## What you should do
Rewrite the listing from the line with "Task: Click 首页 in the breadcrumb" to the line with "(x=184, y=100)", putting "drop-down menu" in place of "dropdown" and leaving the rest of those lines untouched.

## Given records

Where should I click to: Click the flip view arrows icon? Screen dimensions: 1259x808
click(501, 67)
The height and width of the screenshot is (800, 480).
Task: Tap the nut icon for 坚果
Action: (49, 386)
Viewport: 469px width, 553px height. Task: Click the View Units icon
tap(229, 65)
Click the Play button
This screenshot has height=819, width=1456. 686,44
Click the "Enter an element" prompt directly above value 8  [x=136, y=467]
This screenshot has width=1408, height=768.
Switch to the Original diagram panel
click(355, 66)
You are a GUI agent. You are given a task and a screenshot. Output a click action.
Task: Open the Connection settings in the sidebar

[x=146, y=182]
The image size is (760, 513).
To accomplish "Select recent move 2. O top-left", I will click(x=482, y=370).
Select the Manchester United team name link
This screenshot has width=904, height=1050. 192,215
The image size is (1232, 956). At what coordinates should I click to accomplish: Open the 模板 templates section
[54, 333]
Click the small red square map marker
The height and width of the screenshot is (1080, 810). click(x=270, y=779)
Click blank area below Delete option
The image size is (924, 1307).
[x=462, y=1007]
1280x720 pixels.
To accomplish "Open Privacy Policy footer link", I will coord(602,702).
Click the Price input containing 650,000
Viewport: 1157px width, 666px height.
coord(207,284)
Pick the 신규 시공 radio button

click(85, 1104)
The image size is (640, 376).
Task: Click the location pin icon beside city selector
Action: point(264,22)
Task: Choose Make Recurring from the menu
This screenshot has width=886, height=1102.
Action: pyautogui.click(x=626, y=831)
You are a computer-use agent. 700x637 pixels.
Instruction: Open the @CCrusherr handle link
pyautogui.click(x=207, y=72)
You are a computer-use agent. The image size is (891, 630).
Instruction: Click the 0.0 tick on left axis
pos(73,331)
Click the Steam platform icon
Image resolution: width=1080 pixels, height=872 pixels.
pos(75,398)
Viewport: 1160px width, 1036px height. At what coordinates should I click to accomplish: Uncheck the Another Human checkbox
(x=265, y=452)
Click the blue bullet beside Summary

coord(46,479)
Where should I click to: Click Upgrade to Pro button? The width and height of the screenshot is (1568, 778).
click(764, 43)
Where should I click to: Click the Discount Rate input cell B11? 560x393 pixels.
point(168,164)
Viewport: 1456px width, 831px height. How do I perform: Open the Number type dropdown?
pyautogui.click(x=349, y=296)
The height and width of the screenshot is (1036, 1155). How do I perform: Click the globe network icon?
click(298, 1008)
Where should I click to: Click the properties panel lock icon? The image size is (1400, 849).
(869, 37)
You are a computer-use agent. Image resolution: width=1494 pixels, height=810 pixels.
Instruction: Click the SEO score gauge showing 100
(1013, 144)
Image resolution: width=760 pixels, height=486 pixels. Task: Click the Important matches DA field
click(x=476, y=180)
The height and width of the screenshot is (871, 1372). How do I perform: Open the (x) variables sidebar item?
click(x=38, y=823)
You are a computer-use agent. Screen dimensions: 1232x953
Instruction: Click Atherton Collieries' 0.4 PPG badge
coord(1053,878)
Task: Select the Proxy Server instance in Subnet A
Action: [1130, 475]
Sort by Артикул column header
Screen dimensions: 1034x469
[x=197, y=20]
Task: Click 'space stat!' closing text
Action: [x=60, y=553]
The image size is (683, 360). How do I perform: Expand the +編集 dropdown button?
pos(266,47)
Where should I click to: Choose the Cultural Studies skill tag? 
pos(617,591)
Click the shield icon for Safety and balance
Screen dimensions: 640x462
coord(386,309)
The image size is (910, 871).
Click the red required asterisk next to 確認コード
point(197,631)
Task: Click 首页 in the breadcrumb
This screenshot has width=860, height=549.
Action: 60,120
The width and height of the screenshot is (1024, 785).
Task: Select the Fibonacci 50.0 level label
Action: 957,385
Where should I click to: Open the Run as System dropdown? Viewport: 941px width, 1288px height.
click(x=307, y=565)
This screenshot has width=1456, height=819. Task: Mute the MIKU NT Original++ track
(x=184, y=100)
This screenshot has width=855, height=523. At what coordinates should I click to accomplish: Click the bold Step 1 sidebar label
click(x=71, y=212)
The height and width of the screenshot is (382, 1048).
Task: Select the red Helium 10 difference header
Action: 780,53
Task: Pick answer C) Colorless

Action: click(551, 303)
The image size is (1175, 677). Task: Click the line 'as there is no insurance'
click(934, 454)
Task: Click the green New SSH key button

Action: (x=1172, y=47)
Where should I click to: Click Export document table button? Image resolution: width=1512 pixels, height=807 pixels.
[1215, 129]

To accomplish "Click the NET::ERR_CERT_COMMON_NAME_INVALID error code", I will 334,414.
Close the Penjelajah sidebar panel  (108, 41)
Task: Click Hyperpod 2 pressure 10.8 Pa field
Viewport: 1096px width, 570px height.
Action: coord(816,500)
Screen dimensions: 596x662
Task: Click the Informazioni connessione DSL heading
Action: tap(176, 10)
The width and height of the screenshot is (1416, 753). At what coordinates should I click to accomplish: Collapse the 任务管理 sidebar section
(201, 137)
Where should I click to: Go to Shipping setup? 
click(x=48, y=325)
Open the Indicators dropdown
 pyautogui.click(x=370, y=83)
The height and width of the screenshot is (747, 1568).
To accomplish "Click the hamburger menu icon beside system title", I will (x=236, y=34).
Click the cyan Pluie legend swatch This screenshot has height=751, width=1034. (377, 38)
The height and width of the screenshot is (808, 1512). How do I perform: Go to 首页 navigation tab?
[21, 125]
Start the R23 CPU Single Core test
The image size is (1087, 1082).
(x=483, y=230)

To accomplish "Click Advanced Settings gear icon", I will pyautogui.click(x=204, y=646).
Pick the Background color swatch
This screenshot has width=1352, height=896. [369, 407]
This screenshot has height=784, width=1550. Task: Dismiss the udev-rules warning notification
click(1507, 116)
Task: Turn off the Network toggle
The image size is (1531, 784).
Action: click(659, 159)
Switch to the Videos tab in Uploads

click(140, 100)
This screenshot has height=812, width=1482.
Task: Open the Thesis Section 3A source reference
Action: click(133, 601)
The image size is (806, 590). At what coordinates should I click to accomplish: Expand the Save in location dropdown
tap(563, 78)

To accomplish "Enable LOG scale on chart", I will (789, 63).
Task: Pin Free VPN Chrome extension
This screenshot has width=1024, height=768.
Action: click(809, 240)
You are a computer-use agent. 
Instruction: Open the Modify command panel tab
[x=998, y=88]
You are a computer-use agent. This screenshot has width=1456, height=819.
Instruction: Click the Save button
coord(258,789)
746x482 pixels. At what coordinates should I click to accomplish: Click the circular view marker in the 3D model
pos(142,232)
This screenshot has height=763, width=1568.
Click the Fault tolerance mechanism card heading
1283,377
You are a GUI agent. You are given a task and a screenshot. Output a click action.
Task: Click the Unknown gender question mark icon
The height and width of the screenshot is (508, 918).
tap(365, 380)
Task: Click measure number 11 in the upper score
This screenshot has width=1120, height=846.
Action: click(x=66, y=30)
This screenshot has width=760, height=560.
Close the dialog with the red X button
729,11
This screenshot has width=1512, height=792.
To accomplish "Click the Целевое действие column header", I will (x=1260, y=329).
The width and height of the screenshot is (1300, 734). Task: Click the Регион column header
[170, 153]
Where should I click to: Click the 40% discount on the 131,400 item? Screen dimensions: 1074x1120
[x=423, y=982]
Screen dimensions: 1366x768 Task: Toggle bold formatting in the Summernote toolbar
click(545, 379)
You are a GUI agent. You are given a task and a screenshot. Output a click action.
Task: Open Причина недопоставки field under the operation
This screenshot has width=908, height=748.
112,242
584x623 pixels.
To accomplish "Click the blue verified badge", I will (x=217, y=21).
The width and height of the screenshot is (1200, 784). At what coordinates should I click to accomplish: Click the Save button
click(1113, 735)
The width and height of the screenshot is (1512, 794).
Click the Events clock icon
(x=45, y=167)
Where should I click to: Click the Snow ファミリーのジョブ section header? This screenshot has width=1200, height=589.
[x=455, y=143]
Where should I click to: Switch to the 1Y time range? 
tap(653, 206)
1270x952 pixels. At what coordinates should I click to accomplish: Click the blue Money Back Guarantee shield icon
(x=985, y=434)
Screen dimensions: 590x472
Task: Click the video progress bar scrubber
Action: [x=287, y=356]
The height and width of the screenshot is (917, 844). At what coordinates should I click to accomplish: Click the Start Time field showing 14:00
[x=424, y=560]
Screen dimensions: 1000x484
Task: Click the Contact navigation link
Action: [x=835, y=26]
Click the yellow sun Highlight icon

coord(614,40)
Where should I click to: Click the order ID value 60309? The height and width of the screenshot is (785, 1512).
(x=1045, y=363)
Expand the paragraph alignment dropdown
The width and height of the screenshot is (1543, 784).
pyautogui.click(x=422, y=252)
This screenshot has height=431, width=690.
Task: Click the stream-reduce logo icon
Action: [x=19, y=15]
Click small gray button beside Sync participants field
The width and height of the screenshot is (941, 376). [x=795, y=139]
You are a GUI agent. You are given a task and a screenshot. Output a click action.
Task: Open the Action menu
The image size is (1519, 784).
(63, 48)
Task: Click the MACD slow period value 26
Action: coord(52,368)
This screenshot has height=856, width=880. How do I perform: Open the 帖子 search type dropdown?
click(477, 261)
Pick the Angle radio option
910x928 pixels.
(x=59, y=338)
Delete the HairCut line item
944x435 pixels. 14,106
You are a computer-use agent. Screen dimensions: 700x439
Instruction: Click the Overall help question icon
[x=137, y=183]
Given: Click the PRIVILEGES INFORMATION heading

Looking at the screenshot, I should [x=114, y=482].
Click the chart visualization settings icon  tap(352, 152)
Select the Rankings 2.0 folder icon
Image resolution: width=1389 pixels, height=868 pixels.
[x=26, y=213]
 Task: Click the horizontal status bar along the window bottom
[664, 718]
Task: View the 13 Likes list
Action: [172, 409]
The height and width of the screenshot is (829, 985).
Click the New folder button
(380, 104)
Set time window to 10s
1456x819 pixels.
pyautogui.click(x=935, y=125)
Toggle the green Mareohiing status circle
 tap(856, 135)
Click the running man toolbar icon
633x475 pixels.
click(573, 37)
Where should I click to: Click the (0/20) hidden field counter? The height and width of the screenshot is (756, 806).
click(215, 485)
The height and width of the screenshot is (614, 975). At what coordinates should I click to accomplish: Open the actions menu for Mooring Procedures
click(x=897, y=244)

## Task response
Task: Click 首页 in the breadcrumb
This screenshot has width=860, height=549.
Action: 60,120
The width and height of the screenshot is (1024, 785).
Task: Select the Fibonacci 50.0 level label
Action: 957,385
Where should I click to: Open the Run as System drop-down menu? Viewport: 941px width, 1288px height.
click(x=307, y=565)
This screenshot has width=1456, height=819. Task: Mute the MIKU NT Original++ track
(x=184, y=100)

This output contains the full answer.